Abidjan, 25 juin 2026 –Les parties prenantes à la mise en œuvre du Projet d’identification unique pour l’intégration régionale et l’inclusion en Afrique de l’Ouest (WURI-Côte d’Ivoire) se sont réjouies jeudi 25 juin 2026, à Abidjan, des progrès significatifs en matière d’inclusion sociale en Côte d’Ivoire, au cours de l’atelier bilan où les acquis, les défis, les leçons apprises ainsi que les perspectives ont été passés en revue.
Représentant le ministre de l’Emploi, de la Protection sociale et de la Formation professionnelle, l’inspecteur technique Appoh Adingra, a salué l’impact du projet sur la vie des populations ivoiriennes. « Le ministre, que je représente également, se dit satisfait de ce projet qui a pu arriver à son terme et qui continue véritablement à accompagner toute la population de Côte d’Ivoire », a-t-il déclaré.
Selon M. Ako, le projet WURI a contribué de manière significative au renforcement de la politique de protection sociale portée par le gouvernement ivoirien.

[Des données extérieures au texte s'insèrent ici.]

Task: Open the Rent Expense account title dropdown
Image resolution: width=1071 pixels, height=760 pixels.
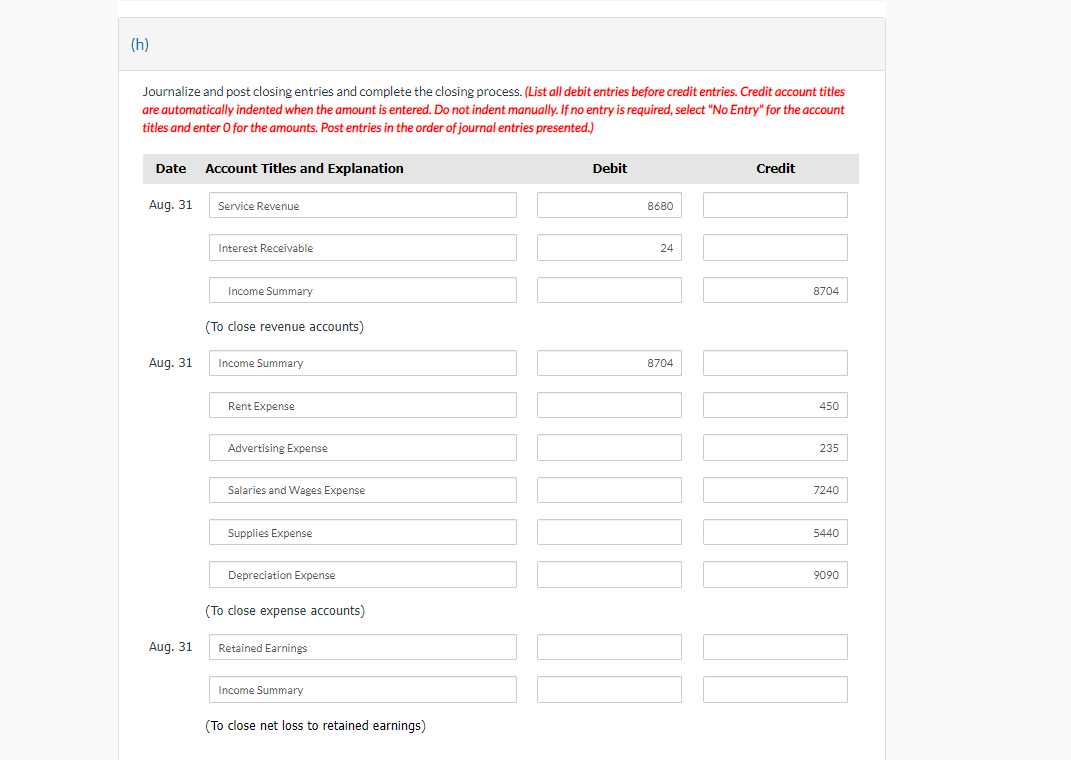Action: point(362,405)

Il a notamment permis d’accélérer l’accès des populations à la Couverture maladie universelle (CMU), devenue aujourd’hui un outil majeur d’inclusion sociale.
Il a rappelé que près de 25 millions d’Ivoiriens ont été enrôlés à la CMU, dont environ 13 millions disposent déjà de leurs cartes leur permettant de bénéficier de soins à moindre coût. « Aujourd’hui, tout le monde va à l’hôpital et voit comment cette politique prônée par le Président de la République fait effet au niveau des avantages liés à la santé et à bien d’autres choses pour chaque Ivoirien », a-t-il souligné.
Au-delà des chiffres, le représentant du ministre a insisté sur la nécessité pour les populations de s’approprier durablement les acquis du projet afin d’en assurer la pérennité. Selon lui, le succès de WURI repose désormais sur la capacité des citoyens et des institutions à maintenir cette dynamique d’inclusion sociale.
De son côté, le coordonnateur du projet WURI-Côte d’Ivoire, le préfet hors grade Diakalidia Konaté, a mis en lumière les avancées enregistrées depuis le repositionnement du projet sous la tutelle du ministère de l’Emploi et de la Protection sociale en 2023. Il a notamment évoqué la collaboration stratégique nouée avec la Caisse nationale d’assurance maladie (CNAM).
« Nous avons connu un progrès significatif du nombre d’enrôlés à la couverture maladie universelle », s’est-il réjoui. Cette progression a été rendue possible grâce à l’appui technique et logistique apporté à la CNAM, notamment par la fourniture d’équipements informatiques, de serveurs et de solutions logicielles destinées à renforcer la gestion des données.
Le coordonnateur a également souligné les efforts consentis en matière de sensibilisation communautaire. Plus de 500 comités locaux ont été mis en place à travers le pays, impliquant l’ensemble du corps préfectoral et couvrant les quelque 8 500 villages de Côte d’Ivoire.
Parmi les réalisations majeures du projet figure également la mise en place d’un cadre d’interopérabilité institutionnelle permettant de relier plusieurs administrations autour d’un numéro national unique. Cette innovation facilite notamment l’authentification biométrique des retraités et l’accès aux services sociaux.
« Le projet a aidé le gouvernement, avec l’appui de la Banque mondiale, à créer un État social beaucoup plus ancré dans les communautés. L’inclusion sociale est en avant », a affirmé Diakalidia Konaté.
Alors que le projet arrive à son terme, le coordonnateur se veut rassurant quant à la continuité des acquis. Selon lui, les plateformes technologiques développées, les bases de données constituées et les solutions numériques déployées seront reprises par d’autres programmes gouvernementaux de digitalisation et de modernisation de l’administration.
Après huit années d’exécution, WURI-Côte d’Ivoire laisse ainsi un héritage important en matière d’identification numérique, de protection sociale et d’accès aux services de base. Un bilan que les responsables présentent comme une contribution majeure à la construction d’un État social plus inclusif et davantage connecté aux besoins des populations.
Financé par la Banque mondiale, le projet s’inscrit dans le cadre de l’harmonisation des politiques régionales en matière d’identification et s’articule autour de trois composantes principales : le Renforcement du cadre juridique et institutionnel, Mise en place d’un système d’identification de base solide et inclusif et Promotion de l’accès aux services à travers un identifiant unique.
Il était au départ logé au ministère de l’Intérieur et de la Sécurité, avant de connaître une restructuration qui l’a d’abord mis sous la tutelle de la Primature en 2022, avant de l’arrimer en 2023 au ministère de l’Emploi et de la protection sociale.